We all certainly remember when the national consumer portals planted their flag(s) on this industry and, by association, MLS territory. Their rationale then was that they would help drive “eyeballs” and traffic to the inventory. Indeed they have. But, looking back, it all came with a pretty steep price tag.

For example, referral fees were subsequently replaced with advertising revenues that more often than not started chipping away at the edges of the broker’s affiliated business models (mortgage, insurance, etc). Now, as a result, the margins of the business are perilously thin from a broker’s perspective.

The roots of the MLS began as a business to facilitate a fair distribution of commissions and compensation amongst brokers. It’s safe to say, dear Toto, that we are no longer in Kansas anymore. Given the digital landscape, where value can be derived in so many unique ways, the fact that others whose motives for increasing the value of the asset are potentially suspect, it’s critical that we convene right now to assert an intellectual lead on what is happening here, or at least make the conscious decision to step aside.

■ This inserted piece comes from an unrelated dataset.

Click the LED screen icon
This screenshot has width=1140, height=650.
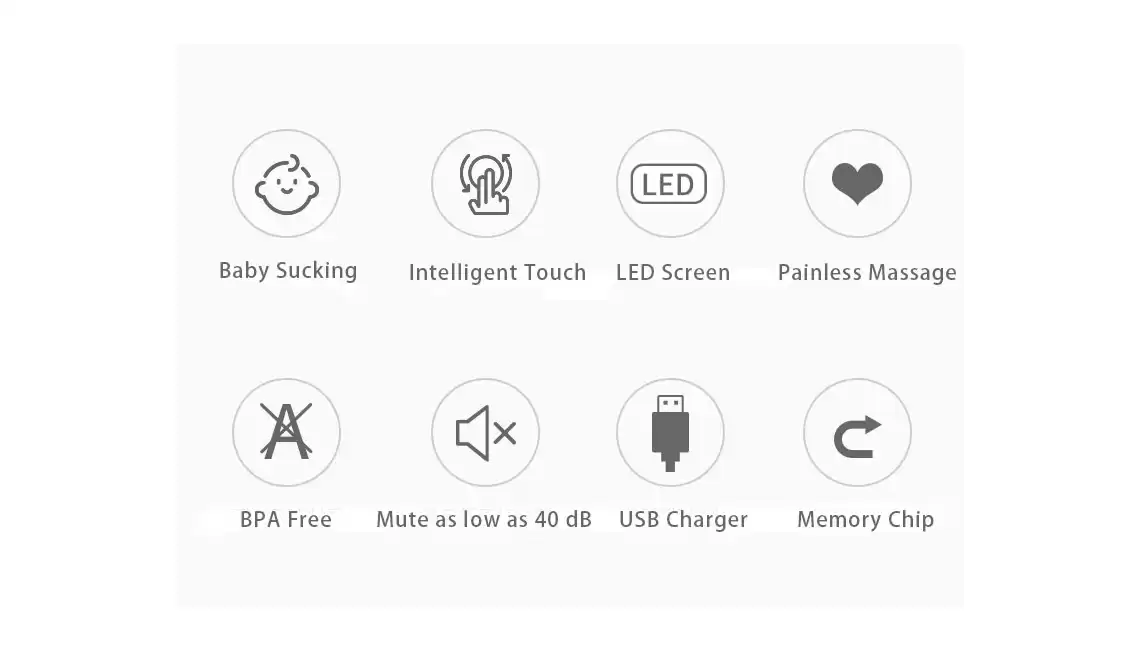pyautogui.click(x=670, y=184)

I’m sure there are many other questions and reasons why this is “mission critical” to us. But what I’ve offered, with the help of several really smart folks in the industry, provides a good starting point. We welcome all industry commentators on this topic. Thanks in advance for sharing ….

John L. Heithaus Chief Marketing Officer, MRIS (john.heithaus@mris.net)

Ps – a “tip of the hat” to Greg Roberston of Vendor Alley for starting us on this path after his excellent post “Inside Trulia’s Boiler Room”*. I also benefited mightily from the comments of David Charron of MRIS, Marilyn Wilson of the WAV Group and Marc Davison of 1000watt Consulting, and I extend my appreciation to them for sharing their perspectives.

* After this story ran, the You Tube video interview with a Trulia staffer was made “private” and is now inaccessible. Vendor Alley’s analysis of the video provides an excellent overview of the situation.